• TASK OBJECTIVE
Only an exact reprint of all the data is acceptable.

Data excerpts
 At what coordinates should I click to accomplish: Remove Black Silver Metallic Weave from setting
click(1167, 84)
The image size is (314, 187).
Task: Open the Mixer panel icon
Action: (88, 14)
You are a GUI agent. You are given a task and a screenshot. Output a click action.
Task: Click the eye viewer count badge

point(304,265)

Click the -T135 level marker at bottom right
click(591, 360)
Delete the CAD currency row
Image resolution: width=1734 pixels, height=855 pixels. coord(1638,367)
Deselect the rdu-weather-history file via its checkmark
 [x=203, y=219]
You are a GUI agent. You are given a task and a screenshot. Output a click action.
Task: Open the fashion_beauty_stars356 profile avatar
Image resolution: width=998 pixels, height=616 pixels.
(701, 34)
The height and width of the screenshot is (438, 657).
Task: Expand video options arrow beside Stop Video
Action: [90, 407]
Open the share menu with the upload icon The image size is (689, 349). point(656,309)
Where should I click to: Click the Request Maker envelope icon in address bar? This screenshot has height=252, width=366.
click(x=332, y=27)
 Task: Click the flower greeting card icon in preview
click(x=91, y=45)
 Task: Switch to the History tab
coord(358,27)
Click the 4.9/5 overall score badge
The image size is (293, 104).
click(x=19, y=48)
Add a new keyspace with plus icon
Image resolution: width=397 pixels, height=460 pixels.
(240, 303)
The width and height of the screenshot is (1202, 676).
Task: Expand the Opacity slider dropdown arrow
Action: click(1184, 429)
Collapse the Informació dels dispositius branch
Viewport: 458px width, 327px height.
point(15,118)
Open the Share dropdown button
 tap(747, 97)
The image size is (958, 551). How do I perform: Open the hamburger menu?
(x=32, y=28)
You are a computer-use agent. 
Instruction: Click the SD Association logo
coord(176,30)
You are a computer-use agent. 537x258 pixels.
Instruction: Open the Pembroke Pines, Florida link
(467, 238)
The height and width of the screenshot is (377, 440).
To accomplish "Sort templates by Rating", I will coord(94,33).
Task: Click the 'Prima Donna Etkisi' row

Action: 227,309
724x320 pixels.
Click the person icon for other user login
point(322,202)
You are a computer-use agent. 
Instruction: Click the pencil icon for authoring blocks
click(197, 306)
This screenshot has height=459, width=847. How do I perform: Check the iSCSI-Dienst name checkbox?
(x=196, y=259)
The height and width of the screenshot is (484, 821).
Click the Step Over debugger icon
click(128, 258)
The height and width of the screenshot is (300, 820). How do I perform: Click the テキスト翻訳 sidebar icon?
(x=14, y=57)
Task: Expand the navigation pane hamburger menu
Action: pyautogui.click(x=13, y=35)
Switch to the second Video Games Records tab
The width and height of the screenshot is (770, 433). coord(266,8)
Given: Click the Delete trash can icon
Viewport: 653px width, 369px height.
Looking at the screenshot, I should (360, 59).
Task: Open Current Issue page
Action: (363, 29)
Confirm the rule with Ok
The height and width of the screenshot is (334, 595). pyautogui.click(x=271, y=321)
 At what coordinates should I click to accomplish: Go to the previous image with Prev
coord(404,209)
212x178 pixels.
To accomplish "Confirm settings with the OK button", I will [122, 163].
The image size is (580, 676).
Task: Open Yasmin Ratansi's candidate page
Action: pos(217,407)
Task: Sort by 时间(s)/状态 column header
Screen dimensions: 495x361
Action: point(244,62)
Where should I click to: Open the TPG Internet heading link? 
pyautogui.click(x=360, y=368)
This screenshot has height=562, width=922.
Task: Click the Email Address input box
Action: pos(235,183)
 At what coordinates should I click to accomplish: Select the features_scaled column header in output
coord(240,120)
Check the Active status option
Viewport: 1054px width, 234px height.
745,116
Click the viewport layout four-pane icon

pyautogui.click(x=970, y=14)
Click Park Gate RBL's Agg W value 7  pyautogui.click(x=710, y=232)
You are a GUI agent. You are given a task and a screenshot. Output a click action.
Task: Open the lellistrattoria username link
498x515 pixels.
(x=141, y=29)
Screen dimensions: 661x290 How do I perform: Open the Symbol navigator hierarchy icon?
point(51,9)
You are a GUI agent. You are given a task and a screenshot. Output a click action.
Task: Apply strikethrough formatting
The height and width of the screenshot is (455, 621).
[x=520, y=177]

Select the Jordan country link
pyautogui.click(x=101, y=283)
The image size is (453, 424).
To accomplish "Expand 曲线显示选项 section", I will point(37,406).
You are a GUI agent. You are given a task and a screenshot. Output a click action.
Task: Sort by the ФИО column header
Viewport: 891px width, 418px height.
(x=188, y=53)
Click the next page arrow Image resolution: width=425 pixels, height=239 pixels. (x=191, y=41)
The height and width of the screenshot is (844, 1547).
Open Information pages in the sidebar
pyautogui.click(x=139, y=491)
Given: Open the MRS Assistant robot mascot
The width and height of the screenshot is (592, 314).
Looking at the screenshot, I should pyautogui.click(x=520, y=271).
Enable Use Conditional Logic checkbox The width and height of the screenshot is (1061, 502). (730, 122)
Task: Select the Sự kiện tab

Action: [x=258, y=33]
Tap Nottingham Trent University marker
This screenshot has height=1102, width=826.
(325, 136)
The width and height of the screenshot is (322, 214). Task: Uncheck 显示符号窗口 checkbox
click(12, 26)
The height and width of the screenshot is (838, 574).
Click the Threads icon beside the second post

• ANSWER BOX
 At what coordinates should I click to accomplish: Remove Black Silver Metallic Weave from setting
click(1167, 84)
The image size is (314, 187).
Task: Open the Mixer panel icon
Action: (88, 14)
You are a GUI agent. You are given a task and a screenshot. Output a click action.
Task: Click the eye viewer count badge

point(304,265)

Click the -T135 level marker at bottom right
click(591, 360)
Delete the CAD currency row
Image resolution: width=1734 pixels, height=855 pixels. coord(1638,367)
Deselect the rdu-weather-history file via its checkmark
 [x=203, y=219]
You are a GUI agent. You are given a task and a screenshot. Output a click action.
Task: Open the fashion_beauty_stars356 profile avatar
Image resolution: width=998 pixels, height=616 pixels.
(701, 34)
The height and width of the screenshot is (438, 657).
Task: Expand video options arrow beside Stop Video
Action: [90, 407]
Open the share menu with the upload icon The image size is (689, 349). point(656,309)
Where should I click to: Click the Request Maker envelope icon in address bar? This screenshot has height=252, width=366.
click(x=332, y=27)
 Task: Click the flower greeting card icon in preview
click(x=91, y=45)
 Task: Switch to the History tab
coord(358,27)
Click the 4.9/5 overall score badge
The image size is (293, 104).
click(x=19, y=48)
Add a new keyspace with plus icon
Image resolution: width=397 pixels, height=460 pixels.
(240, 303)
The width and height of the screenshot is (1202, 676).
Task: Expand the Opacity slider dropdown arrow
Action: click(1184, 429)
Collapse the Informació dels dispositius branch
Viewport: 458px width, 327px height.
point(15,118)
Open the Share dropdown button
 tap(747, 97)
The image size is (958, 551). How do I perform: Open the hamburger menu?
(x=32, y=28)
You are a computer-use agent. 
Instruction: Click the SD Association logo
coord(176,30)
You are a computer-use agent. 537x258 pixels.
Instruction: Open the Pembroke Pines, Florida link
(467, 238)
The height and width of the screenshot is (377, 440).
To accomplish "Sort templates by Rating", I will coord(94,33).
Task: Click the 'Prima Donna Etkisi' row

Action: 227,309
724x320 pixels.
Click the person icon for other user login
point(322,202)
You are a computer-use agent. 
Instruction: Click the pencil icon for authoring blocks
click(197, 306)
This screenshot has height=459, width=847. How do I perform: Check the iSCSI-Dienst name checkbox?
(x=196, y=259)
The height and width of the screenshot is (484, 821).
Click the Step Over debugger icon
click(128, 258)
The height and width of the screenshot is (300, 820). How do I perform: Click the テキスト翻訳 sidebar icon?
(x=14, y=57)
Task: Expand the navigation pane hamburger menu
Action: pyautogui.click(x=13, y=35)
Switch to the second Video Games Records tab
The width and height of the screenshot is (770, 433). coord(266,8)
Given: Click the Delete trash can icon
Viewport: 653px width, 369px height.
Looking at the screenshot, I should (360, 59).
Task: Open Current Issue page
Action: (363, 29)
Confirm the rule with Ok
The height and width of the screenshot is (334, 595). pyautogui.click(x=271, y=321)
 At what coordinates should I click to accomplish: Go to the previous image with Prev
coord(404,209)
212x178 pixels.
To accomplish "Confirm settings with the OK button", I will [122, 163].
The image size is (580, 676).
Task: Open Yasmin Ratansi's candidate page
Action: pos(217,407)
Task: Sort by 时间(s)/状态 column header
Screen dimensions: 495x361
Action: point(244,62)
Where should I click to: Open the TPG Internet heading link? 
pyautogui.click(x=360, y=368)
This screenshot has height=562, width=922.
Task: Click the Email Address input box
Action: pos(235,183)
 At what coordinates should I click to accomplish: Select the features_scaled column header in output
coord(240,120)
Check the Active status option
Viewport: 1054px width, 234px height.
745,116
Click the viewport layout four-pane icon

pyautogui.click(x=970, y=14)
Click Park Gate RBL's Agg W value 7  pyautogui.click(x=710, y=232)
You are a GUI agent. You are given a task and a screenshot. Output a click action.
Task: Open the lellistrattoria username link
498x515 pixels.
(x=141, y=29)
Screen dimensions: 661x290 How do I perform: Open the Symbol navigator hierarchy icon?
point(51,9)
You are a GUI agent. You are given a task and a screenshot. Output a click action.
Task: Apply strikethrough formatting
The height and width of the screenshot is (455, 621).
[x=520, y=177]

Select the Jordan country link
pyautogui.click(x=101, y=283)
The image size is (453, 424).
To accomplish "Expand 曲线显示选项 section", I will point(37,406).
You are a GUI agent. You are given a task and a screenshot. Output a click action.
Task: Sort by the ФИО column header
Viewport: 891px width, 418px height.
(x=188, y=53)
Click the next page arrow Image resolution: width=425 pixels, height=239 pixels. (x=191, y=41)
The height and width of the screenshot is (844, 1547).
Open Information pages in the sidebar
pyautogui.click(x=139, y=491)
Given: Open the MRS Assistant robot mascot
The width and height of the screenshot is (592, 314).
Looking at the screenshot, I should pyautogui.click(x=520, y=271).
Enable Use Conditional Logic checkbox The width and height of the screenshot is (1061, 502). (730, 122)
Task: Select the Sự kiện tab

Action: [x=258, y=33]
Tap Nottingham Trent University marker
This screenshot has height=1102, width=826.
(325, 136)
The width and height of the screenshot is (322, 214). Task: Uncheck 显示符号窗口 checkbox
click(12, 26)
The height and width of the screenshot is (838, 574).
Click the Threads icon beside the second post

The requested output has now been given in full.